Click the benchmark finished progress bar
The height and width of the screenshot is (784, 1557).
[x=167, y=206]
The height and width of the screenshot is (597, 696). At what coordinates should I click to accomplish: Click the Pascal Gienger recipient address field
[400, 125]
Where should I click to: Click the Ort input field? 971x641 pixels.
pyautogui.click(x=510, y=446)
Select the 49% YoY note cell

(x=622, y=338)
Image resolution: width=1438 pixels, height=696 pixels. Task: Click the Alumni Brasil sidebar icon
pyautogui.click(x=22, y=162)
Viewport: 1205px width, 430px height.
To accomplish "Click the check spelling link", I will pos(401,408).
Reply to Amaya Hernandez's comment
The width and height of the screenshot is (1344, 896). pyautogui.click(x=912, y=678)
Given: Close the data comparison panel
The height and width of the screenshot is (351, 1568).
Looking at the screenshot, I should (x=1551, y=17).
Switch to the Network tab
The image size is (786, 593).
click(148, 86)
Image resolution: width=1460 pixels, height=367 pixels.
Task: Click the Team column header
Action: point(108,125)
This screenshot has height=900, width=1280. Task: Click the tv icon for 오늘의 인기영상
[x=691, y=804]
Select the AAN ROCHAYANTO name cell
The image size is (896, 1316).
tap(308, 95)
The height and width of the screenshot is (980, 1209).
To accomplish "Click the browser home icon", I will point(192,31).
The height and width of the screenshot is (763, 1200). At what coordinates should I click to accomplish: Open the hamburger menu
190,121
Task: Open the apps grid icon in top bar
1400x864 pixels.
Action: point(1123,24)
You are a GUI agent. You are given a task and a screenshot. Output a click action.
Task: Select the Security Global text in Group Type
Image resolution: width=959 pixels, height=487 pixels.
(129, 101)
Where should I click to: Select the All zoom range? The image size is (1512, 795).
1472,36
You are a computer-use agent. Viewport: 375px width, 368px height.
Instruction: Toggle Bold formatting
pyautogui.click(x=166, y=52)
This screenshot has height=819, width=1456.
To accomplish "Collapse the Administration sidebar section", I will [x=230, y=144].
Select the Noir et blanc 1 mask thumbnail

-*-*-

Activity: If the string "will" appears in a line of the entries, report the line.

Reply:
To accomplish "Click the check spelling link", I will pos(401,408).
To accomplish "Click the browser home icon", I will point(192,31).
To accomplish "Collapse the Administration sidebar section", I will [x=230, y=144].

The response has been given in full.